468 F2d 1350 United States v. Mancino
468 F.2d 1350
UNITED STATES of America, Appellee,
John Frank MANCINO, Appellant.
United States Court of Appeals,
Submitted Oct. 18, 1972.
Decided Nov. 16, 1972.
Ronald I. Meshbesher, Minneapolis, Minn., for appellant.
Joseph T. Walbran, Asst. U. S. Atty., Minneapolis, Minn., for appellee.

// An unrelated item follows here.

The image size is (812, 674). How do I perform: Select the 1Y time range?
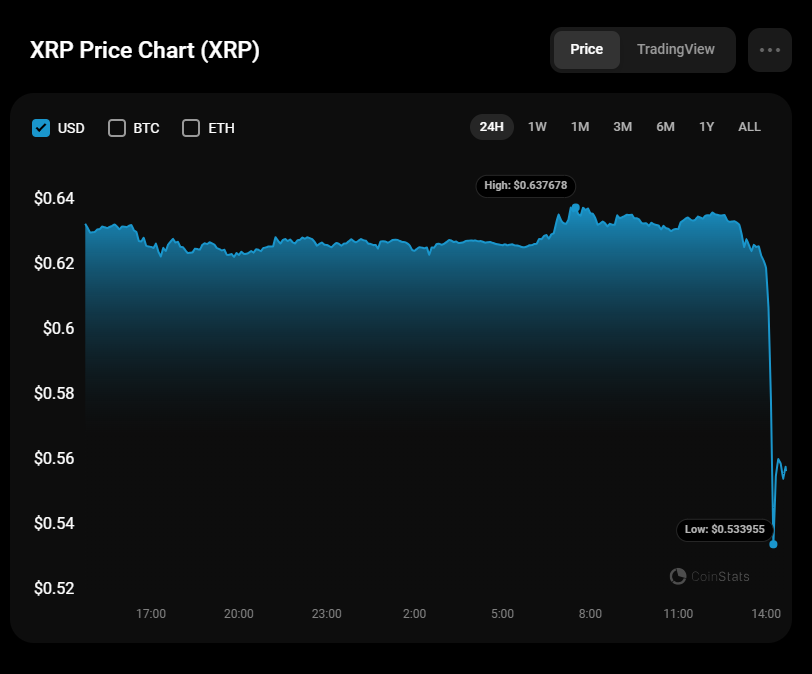click(x=707, y=127)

Before LARAMORE, United States Court of Claims Senior Judge and HEANEY and ROSS, Circuit Judges.
ROSS, Circuit Judge.
This is an appeal from a judgment of conviction pursuant to a three-count indictment charging John Frank Mancino with: 1) aiding, counseling, procuring, inducing and causing, from November 27 to December 7, 1971, Bernard T. Malland to make two firearm silencers without having filed a written application with the Secretary of the Treasury or his delegate, in violation of 26 U.S.C. Secs. 5861(f) and 5871; 2) aiding, counseling, inducing, procuring, and causing, on December 7, 1971, Bernard T. Malland, to transfer the silencers mentioned above without having paid a transfer tax in violation of 26 U.S.C. Secs. 5861(e) and 5871; and, 3) conspiring between November 27 and December 7, 1971, with Bernard T. Malland and George Harding Bryant, and other unknown persons, to make and transfer the above-mentioned silencers in violation of 18 U.S.C. Sec. 371. Mancino was convicted by a jury of all three counts. We affirm the judgment of conviction.

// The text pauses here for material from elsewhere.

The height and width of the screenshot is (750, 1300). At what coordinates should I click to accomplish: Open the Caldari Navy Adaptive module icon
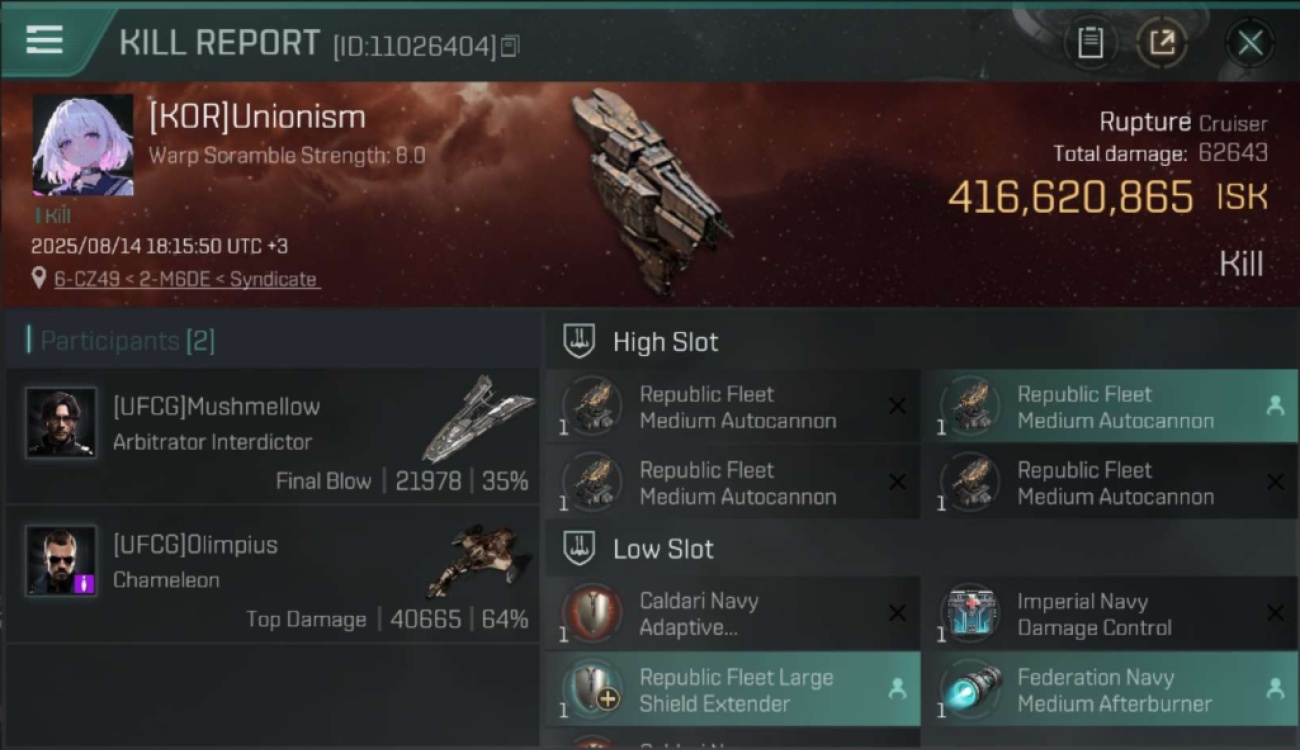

The principal issue on appeal is whether the trial court committed prejudicial error when it admitted into evidence testimony by government agents relating to certain out of court declarations made by another government agent-informer, which declarations were made outside the presence of Mancino; especially since the government agentinformer was not produced as a witness.

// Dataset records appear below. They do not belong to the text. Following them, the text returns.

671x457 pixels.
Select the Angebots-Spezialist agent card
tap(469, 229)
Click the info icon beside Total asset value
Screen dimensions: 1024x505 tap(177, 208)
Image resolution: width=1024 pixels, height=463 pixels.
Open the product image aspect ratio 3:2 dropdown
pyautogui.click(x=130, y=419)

The Government's case revolved around an alleged conspiracy between Bryant, Malland, and Mancino. Mancino purportedly wanted to buy two silencers; Malland agreed to make them, and Bryant agreed to supply the pistols. Bryant was a government agent-informer who participated in the activities of the alleged conspiracy at the Government's direction. Thus, while there was a conspiracy between Malland and Mancino justifying the use of the co-conspirators' exception to the hearsay rule with regard to statements made by them, Mancino argues that Bryant was not a coconspirator because as a government agent he lacked the requisite criminal intent; therefore, Mancino argues, out of court declarations by Bryant, made when Mancino was not present, and reported by government agents,1 constitute impermissible hearsay evidence not cognizable under the co-conspirators' exception to the hearsay rule. Mancino points to the following testimony:
1. Flickinger testified that he overheard Bryant tell Malland that Mancino was looking for him.
2. Flickinger and Green testified that they heard Bryant say to Malland, "these are the guns that John Mancino wants the silencers fitted to."
3. Flickinger and Green testified that they heard Bryant speak to someone on the phone whom they thought was Malland. The substance of the conversation was that Mancino was waiting at Suzie's Bar.
4. Flickinger testified that he heard Bryant speak to someone on the phone he thought was Mancino. The substance of the conversation was that the silencers were ready and they would be at the 622 Club in an hour or so.5. Flickinger and Foster testified that they heard Bryant tell Donna Peterson that Bryant had recently seen Mancino, that Mancino was angry because he heard the police were at the 622 Club, and thus, Mancino would not come to pick up the silencers.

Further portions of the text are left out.